Kärnten

Mikroelektronik auf der Bühne

Erster bundesländerübergreifender Cluster stellt sich vor

16.10.2017, 17:30 - 20:00 Uhr

Seit Anfang 2017 ist der Silicon Alps Cluster nun operativ tätig. Er ist der erste dieser Art in Österreich, der mehrere Bundesländer umfasst und als zentrales Interessensfeld die (regionale) Elektronik und Mikroelektronik im Blick hat. Angelehnt an das fantastische ‚Silicon Valley‘ wurde auch der Name gewählt, nur dass bei uns Hochtechnologie und Electronic Based Systems aus den Alpen kommen, und nicht aus den Ebenen des Valleys.
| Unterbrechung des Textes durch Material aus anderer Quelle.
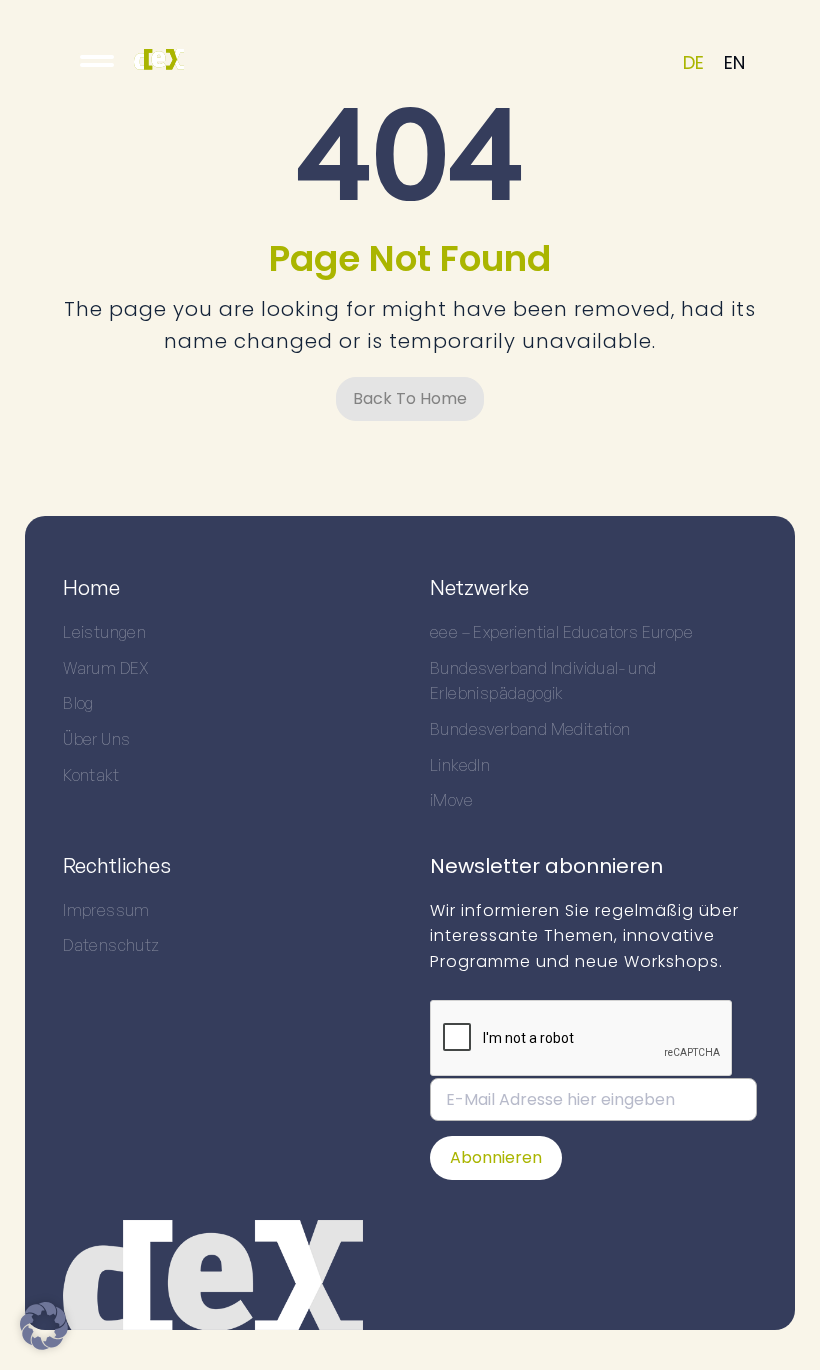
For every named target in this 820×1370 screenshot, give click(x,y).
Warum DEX (106, 668)
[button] (44, 1326)
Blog (78, 703)
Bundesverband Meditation (530, 729)
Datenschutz (111, 945)
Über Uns (96, 739)
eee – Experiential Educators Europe (561, 632)
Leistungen (104, 632)
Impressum (106, 910)
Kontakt (91, 775)
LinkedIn (460, 765)
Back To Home (410, 398)
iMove (451, 800)
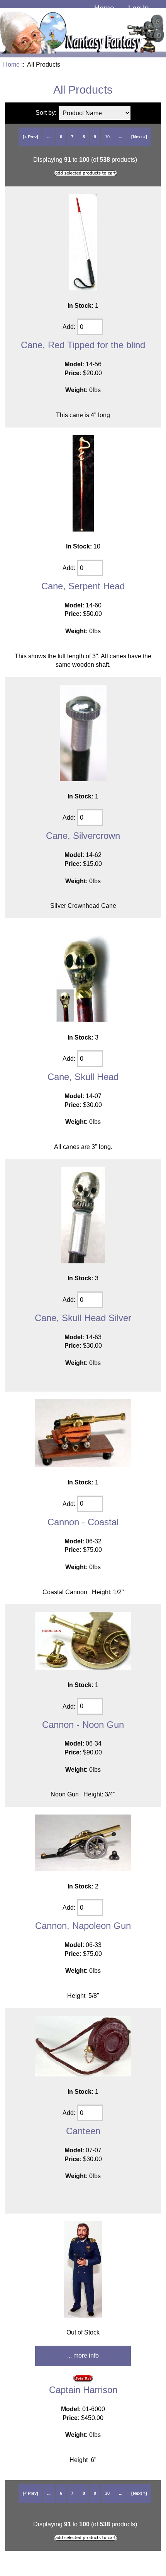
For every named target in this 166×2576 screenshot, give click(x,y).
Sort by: (47, 113)
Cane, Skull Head (83, 1077)
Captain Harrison (83, 2390)
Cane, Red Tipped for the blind (83, 345)
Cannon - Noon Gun (83, 1724)
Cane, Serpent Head (83, 586)
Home (104, 8)
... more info (83, 2355)
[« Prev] (30, 136)
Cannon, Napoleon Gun (83, 1925)
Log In (138, 8)
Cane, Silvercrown (83, 835)
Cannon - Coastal (83, 1522)
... (49, 136)
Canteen (83, 2131)
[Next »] (139, 136)
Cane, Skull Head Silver (83, 1318)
Beim Besuch der WdF-Mitglieder im Oktober erklärte Clustergeschäftsführer Günther Lackner die Struktur, den Organisationsaufbau und die Miteigentümerverhältnisse. Besonderes Augenmerk legte er jedoch auf die Wirkungsfelder und Kernthemen, mit denen sich das kleine, aber schlagkräftige Team beschäftigt. Querschnittsmaterien sind zu erkennen, denn Lackner vertritt große wie kleine Mitgliedsunternehmen aus dem Hardware-Elektronikbereich, beispielsweise in Feldern, die man landläufig als Standortmarketing bezeichnen würde, ebenso wie in Bereichen der Interessensvertretung zur Schaffung unterstützender politischer Rahmenbedingungen. Ganz besondere Bedeutung hat die internationale, nationale aber auch regionale Sichtbarkeit der Kooperationspartner im Netzwerk. Der Cluster bietet allen Mitgliedern die Möglichkeit, vor den Vorhang zu kommen und sich vorzustellen bzw. von den anderen Clusterpartnern wahrgenommen zu werden und sich zu vernetzen. Allzu oft mangelt es am Wissen um die gegenseitige Existenz und das erschwert es, gerade regionale Wertschöpfungsketten zu verdichten. Am internationalen Parkett hilft das Team von Silicon Austria den Mitgliedern zum Beispiel bei Messeteilnahmen oder organisiert Delegationsreisen. Besonders kleinere Unternehmen tun sich da erfahrungsgemäß alleine schwer, die nötigen Kontakte zu knüpfen oder Finanzmittel aufzustellen. Und ‚Online‘ sind die Clustermitglieder künftig ‚on stage‘ und stellen sich per Video vor. Auch das ist ein innovatives Produkt des Geschäftsführers.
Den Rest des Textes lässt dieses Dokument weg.